POSTED 2 JUN 2005
Working in unison
We've discussed the cannabinoid and opiate receptor systems as if they were separate, but actually the systems interact in matters of pain, reward and addiction. Although various drugs initially act through their own receptors, they eventually trigger a generalized reward system in the brain, which can also be triggered by other drugs. In tobacco smokers, for example, nicotine triggers the release of endogenous opioids and dopamine, a molecule that helps neurons communicate.
The genetics of drug receptors affects the human response to drugs, according to recent studies:
Variants in the CB(1) receptor gene "distinguish addicts from non-addicts," says George Uhl, chief of the Molecular Neurobiology Research Branch at the National Institute of Drug Abuse. By "addict," Uhl means people who are dependent on one, or usually several, psychoactive drugs. The issue is debated, but he thinks "most people who are addicted have a preference for a drug, but they are really addicted to drugs. Half of the vulnerability to addictions is genetic, and two-thirds to three-quarters of this is shared across substances."
The structure of the mu opiate receptor gene affects how alcohol addicts respond to naltrexone, a blocker of opiate receptors. Alcoholics with one particular form of the receptor gene had lower relapse rates and a longer delay before returning to the bottle (see "A Functional Polymorphism..." in the bibliography). Oddly, the different forms of the opiate receptor may not affect human vulnerability to opiate addiction, adds Uhl.
Mice without a gene for the mu opiate receptor showed "profound differences in their preference for morphine," Uhl says, "and a striking reduction in their response to alcohol and to stimulants." That could explain why naltrexone helps many alcoholics stay sober, adds Uhl.
What is the origin of these intricate signaling systems that rely on drug-related compounds? We wish we knew. Nature recycles stuff that works, as witnessed by the universal adoption of DNA and RNA as the chemical language of genetics. "Once a communications technique evolves, nature tends to reuse it," observes cell biologist Herbert Schuel of the State University at Buffalo. "Unlike people ... cells have a universal language. They communicate by exchanging electrical and chemical signals. It goes back to bacteria, unicellular protozoa, and all the way up. The central nervous system and peripheral organs use the same signaling molecules as all other cells of the body."
The role of pain
In people, a primary job of opiates is regulating pain, but why would evolution use chemicals and receptors to reduce pain rather than simply zero out nerves that carry pain? Because "it's a bad thing not to be able to feel pain," Uhl says. "People with congenital insensitivity to pain bump into things but don't know it until their joints don't work. But if you are in a fight for your life, it is a bad thing to be overwhelmed by pain. The ability to feel pain and to modulate it both appear to be important in evolution."
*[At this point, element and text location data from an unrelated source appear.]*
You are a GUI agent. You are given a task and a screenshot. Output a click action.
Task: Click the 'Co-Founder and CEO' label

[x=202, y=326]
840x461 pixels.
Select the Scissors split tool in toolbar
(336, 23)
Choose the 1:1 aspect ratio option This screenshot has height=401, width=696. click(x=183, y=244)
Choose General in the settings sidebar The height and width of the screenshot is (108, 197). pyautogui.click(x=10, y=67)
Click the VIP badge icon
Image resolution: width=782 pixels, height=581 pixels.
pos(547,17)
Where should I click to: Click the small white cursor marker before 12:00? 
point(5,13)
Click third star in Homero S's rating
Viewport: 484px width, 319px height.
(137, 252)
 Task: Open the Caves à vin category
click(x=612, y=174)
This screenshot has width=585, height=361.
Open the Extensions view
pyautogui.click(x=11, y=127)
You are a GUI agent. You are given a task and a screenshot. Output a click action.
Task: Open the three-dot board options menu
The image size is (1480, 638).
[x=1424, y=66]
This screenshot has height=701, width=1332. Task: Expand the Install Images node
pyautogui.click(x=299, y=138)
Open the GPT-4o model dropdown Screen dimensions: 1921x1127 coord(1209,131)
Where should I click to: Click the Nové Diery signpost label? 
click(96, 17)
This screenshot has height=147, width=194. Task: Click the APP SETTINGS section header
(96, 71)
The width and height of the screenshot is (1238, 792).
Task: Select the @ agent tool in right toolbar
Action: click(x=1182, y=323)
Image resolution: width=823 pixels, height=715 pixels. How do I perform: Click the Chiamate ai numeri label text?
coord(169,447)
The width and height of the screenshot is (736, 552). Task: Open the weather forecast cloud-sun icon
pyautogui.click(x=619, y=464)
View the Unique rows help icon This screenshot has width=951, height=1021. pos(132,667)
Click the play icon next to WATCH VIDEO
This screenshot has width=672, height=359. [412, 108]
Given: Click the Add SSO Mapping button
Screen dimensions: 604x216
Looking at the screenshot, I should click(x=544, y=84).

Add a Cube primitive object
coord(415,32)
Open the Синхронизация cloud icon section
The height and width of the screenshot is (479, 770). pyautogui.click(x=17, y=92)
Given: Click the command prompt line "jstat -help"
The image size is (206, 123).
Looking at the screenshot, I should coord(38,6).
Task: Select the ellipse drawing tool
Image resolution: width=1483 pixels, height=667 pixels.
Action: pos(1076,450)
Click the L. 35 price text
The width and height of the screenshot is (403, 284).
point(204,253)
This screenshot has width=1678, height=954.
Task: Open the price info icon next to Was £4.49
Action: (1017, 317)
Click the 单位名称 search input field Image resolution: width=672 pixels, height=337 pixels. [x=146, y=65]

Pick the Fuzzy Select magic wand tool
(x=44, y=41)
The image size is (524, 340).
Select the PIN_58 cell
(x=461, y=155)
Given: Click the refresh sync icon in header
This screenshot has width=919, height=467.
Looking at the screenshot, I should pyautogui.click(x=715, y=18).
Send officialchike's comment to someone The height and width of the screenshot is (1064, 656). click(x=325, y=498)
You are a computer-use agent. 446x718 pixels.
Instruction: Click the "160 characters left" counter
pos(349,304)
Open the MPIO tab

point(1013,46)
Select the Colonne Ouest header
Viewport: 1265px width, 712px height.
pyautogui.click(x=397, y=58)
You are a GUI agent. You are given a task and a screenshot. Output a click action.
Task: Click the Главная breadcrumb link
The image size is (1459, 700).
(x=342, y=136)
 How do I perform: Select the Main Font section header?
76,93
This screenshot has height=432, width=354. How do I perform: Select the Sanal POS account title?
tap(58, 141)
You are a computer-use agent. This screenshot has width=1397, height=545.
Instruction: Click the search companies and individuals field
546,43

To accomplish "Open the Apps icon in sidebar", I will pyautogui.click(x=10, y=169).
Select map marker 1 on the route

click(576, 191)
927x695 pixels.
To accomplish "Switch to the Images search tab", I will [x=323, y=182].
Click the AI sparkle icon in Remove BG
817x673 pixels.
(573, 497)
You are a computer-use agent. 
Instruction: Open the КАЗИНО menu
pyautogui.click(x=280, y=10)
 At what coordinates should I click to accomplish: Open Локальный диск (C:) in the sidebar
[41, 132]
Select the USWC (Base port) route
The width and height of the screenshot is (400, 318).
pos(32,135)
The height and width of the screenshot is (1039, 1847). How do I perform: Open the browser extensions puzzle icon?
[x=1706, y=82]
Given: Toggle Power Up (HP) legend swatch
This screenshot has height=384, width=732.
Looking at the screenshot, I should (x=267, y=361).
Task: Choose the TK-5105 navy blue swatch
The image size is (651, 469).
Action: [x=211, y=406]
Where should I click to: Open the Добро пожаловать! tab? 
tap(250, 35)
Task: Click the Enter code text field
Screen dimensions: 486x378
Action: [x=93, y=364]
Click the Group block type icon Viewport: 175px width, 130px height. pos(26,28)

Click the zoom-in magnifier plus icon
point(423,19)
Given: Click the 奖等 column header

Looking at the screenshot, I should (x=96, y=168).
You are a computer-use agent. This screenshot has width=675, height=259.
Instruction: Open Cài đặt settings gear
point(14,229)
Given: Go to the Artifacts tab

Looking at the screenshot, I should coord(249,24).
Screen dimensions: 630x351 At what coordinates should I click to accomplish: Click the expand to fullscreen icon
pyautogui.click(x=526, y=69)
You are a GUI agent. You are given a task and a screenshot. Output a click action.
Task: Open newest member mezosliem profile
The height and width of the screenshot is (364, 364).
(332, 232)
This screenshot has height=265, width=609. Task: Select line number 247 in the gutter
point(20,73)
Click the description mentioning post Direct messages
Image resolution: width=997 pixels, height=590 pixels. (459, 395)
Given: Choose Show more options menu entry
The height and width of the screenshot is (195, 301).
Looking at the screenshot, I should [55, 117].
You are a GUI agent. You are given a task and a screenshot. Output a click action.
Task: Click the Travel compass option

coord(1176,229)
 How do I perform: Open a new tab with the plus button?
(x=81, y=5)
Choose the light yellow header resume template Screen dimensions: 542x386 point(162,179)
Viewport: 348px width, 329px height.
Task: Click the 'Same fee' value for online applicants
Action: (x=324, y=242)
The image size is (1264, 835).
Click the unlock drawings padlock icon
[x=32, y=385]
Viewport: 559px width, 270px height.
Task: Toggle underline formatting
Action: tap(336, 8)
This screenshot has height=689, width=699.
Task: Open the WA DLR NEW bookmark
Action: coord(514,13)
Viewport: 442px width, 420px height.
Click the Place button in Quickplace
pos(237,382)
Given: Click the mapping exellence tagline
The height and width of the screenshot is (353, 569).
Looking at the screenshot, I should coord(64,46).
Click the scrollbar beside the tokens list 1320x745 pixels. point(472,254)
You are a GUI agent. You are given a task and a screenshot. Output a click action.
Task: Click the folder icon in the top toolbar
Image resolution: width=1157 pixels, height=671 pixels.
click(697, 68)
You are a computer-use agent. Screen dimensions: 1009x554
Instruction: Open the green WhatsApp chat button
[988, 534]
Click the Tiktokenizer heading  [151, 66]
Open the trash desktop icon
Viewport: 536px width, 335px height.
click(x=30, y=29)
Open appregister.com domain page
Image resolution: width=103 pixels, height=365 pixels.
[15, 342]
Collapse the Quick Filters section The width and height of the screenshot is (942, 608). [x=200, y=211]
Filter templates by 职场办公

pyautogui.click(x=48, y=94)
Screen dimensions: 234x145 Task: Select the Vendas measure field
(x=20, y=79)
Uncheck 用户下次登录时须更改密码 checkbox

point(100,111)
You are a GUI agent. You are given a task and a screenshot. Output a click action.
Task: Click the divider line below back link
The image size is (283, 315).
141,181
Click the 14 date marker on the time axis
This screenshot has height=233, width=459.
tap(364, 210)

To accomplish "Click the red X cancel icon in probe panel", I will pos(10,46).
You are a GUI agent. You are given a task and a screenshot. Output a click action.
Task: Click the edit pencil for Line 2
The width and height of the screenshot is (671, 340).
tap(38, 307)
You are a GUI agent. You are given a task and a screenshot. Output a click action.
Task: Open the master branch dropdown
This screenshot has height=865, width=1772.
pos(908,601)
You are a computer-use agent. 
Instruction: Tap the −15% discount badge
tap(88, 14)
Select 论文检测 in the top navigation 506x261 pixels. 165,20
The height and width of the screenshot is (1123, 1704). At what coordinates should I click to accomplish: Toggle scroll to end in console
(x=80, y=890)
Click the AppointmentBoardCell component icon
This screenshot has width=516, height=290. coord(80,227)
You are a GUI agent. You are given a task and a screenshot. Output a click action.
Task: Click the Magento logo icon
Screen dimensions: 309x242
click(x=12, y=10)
Endogenous opioids do a lot more than just modulate pain, says addiction expert Jon-Kar Zubeita, an associate professor of psychiatry at the University of Michigan. By email, he noted that opiate receptors and endogenous opioids "seem to have a general effect in helping the organism adapt to the environment. They are involved in modulating stress responses, pain, emotional attachment and affiliative behavior, as well as feeding and reward, in animal models and humans."
The opiate-receptor system must be useful, Zubeita says, because it "appears to be present across most [animal] species, from low-level invertebrates to higher order mammals. They are believed to be extremely old (phylogenetically speaking) molecules."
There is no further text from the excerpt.